[Saved data entries]

#####

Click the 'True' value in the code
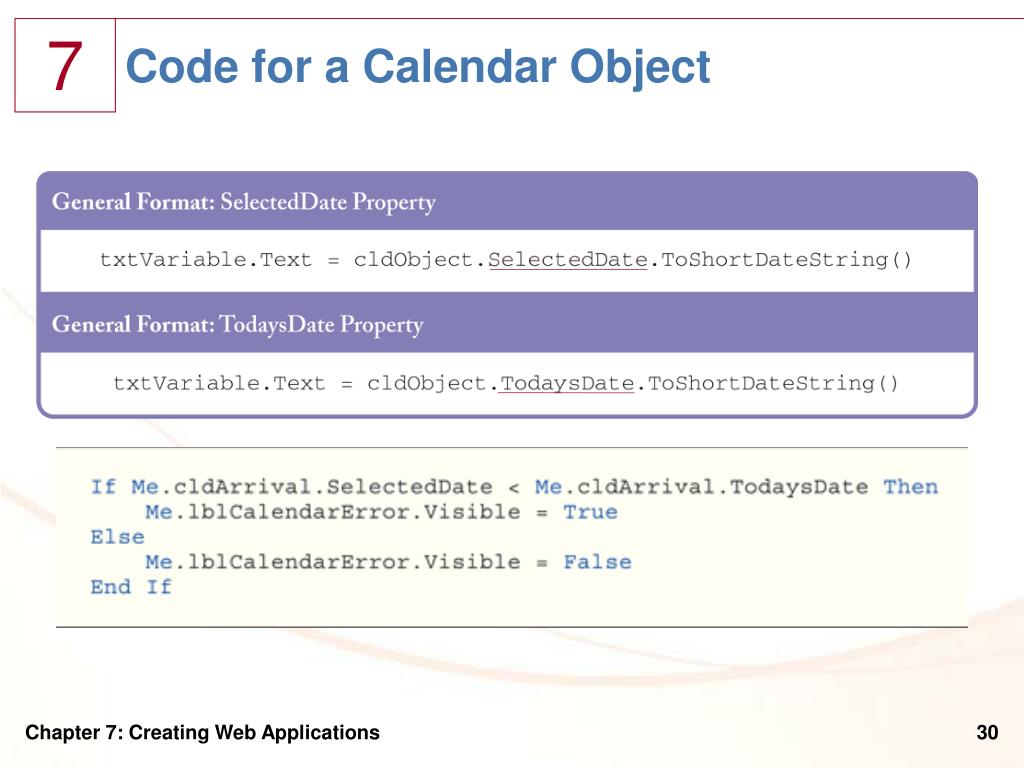1024x768 pixels. pyautogui.click(x=590, y=512)
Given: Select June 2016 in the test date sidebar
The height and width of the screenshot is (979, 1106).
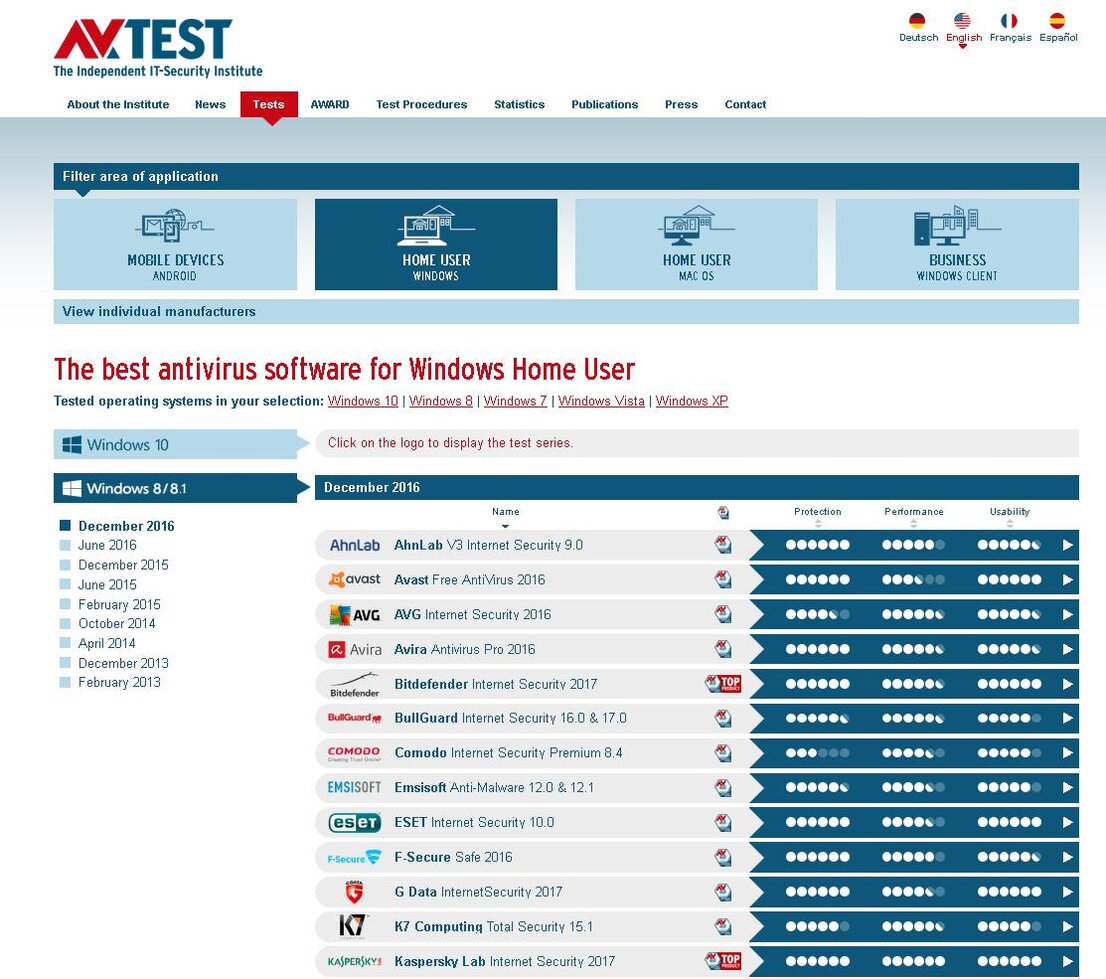Looking at the screenshot, I should click(107, 545).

#####

* WHAT NEEDS TO BE DONE:
Word for word, output the lines from the line bearing "Given: Select June" through the end of the records above, and only those, without the pictures.

* TASK OUTPUT:
Given: Select June 2016 in the test date sidebar
The height and width of the screenshot is (979, 1106).
Looking at the screenshot, I should click(107, 545).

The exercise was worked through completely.